Perfect Mix Smoked Meatloaf
"It's Déjà Vu all over again" ... A famous quotation attributed to the great philosopher Yogi Berra! Meatloaf has always been my favorite comfort food of all time and I cannot tell a lie - I order meatloaf every chance I get in restaurants but I must confess that none of those meatloaves hold a candle to the Cookinpellets.com Perfect Mix Smoked Meatloaf I fixed on my Green Mountain Grill (GMG) Davy Crockett last night.
An oven cooked meatloaf is OK but a smoked meatloaf topped with tomato sauce and served with corn on the cob, an SRG baked potato, sautéed mushrooms and smothered in brown gravy is divine. I'm sure you'll agree once you try my recipe.

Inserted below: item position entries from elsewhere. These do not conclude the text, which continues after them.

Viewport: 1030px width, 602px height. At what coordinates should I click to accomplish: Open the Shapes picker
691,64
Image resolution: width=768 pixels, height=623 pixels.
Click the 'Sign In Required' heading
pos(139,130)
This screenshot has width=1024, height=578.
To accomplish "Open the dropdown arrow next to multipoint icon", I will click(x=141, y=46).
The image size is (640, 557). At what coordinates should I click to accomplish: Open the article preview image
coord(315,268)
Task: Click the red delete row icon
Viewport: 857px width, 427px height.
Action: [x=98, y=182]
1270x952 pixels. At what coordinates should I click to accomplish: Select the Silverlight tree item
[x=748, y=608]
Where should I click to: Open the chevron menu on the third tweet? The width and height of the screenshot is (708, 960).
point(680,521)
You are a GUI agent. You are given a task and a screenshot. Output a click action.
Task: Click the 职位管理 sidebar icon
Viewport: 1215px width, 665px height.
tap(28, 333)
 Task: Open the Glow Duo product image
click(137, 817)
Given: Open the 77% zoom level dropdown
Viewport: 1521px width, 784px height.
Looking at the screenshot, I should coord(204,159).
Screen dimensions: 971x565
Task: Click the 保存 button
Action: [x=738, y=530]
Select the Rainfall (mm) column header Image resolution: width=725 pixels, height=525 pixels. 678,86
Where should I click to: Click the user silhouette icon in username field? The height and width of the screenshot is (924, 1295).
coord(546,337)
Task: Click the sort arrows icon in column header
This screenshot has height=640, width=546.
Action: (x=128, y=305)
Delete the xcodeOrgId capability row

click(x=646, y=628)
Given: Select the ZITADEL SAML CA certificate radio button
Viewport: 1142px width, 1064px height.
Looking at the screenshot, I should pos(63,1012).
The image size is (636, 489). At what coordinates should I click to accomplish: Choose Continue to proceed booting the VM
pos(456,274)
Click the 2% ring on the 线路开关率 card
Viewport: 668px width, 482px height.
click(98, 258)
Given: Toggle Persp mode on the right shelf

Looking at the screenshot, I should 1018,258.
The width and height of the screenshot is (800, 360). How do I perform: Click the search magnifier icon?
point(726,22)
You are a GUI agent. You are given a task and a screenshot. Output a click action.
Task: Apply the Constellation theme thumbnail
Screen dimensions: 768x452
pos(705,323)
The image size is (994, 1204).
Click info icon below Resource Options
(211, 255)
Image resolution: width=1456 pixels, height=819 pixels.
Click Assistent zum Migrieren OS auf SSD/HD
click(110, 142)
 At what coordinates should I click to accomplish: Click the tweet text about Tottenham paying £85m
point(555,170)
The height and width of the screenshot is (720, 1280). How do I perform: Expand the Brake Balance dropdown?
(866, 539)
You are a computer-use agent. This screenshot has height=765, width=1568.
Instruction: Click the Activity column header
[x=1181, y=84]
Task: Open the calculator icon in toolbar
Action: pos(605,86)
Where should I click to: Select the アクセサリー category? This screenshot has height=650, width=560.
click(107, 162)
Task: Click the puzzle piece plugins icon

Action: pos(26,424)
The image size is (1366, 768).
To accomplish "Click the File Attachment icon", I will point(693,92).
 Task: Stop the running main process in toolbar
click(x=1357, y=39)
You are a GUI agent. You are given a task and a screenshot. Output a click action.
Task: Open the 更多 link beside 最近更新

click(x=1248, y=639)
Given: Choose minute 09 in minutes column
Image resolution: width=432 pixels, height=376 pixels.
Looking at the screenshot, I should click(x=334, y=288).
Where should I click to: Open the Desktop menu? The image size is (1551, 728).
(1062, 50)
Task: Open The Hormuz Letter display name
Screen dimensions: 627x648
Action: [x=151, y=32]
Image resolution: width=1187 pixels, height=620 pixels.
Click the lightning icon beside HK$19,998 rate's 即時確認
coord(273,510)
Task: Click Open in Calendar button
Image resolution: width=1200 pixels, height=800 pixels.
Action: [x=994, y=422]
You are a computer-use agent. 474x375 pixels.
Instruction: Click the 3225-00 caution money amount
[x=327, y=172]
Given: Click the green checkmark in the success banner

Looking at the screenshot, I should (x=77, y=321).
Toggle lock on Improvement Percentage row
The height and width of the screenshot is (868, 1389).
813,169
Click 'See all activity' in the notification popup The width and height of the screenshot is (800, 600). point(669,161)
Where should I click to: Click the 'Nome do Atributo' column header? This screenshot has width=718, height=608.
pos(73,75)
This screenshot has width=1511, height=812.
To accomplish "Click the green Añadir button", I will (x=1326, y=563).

For the Meatloaf I like to use one pound each of Jimmy Dean Pork Sausage and 80/20% Costco Hamburger. I mix the meat with an ample amount of finely diced red onions, bread crumbs, garlic, garlic salt, seasoned salt, black pepper, 2 eggs, and tomato sauce. Unfortunately I toss in a little of this and a little of that but if anyone wants precise measurements just leave a comment.
Preheated my GMG Davy Crockett to 200ºF and smoked the meatloaf for an hour with Cookinpellets.com Perfect Mix. Bumped the pit temperature to 350ºF and cooked for 30 minutes. Top the meatloaf with tomato sauce and complete cooking until the internal temperature of the meatloaf reaches 165ºF. Rest the meatloaf for 15 minutes before serving.
Scrubbed clean 4 baking potatoes and allowed them to dry for 20 minutes. Rubbed taters with Roasted Garlic extra virgin olive oil and seasoned them with Pete's Western Rub. Baked them in the SRG on High with the lid open for approximately 1½ hours until the tater's internal temperatures reach 210ºF.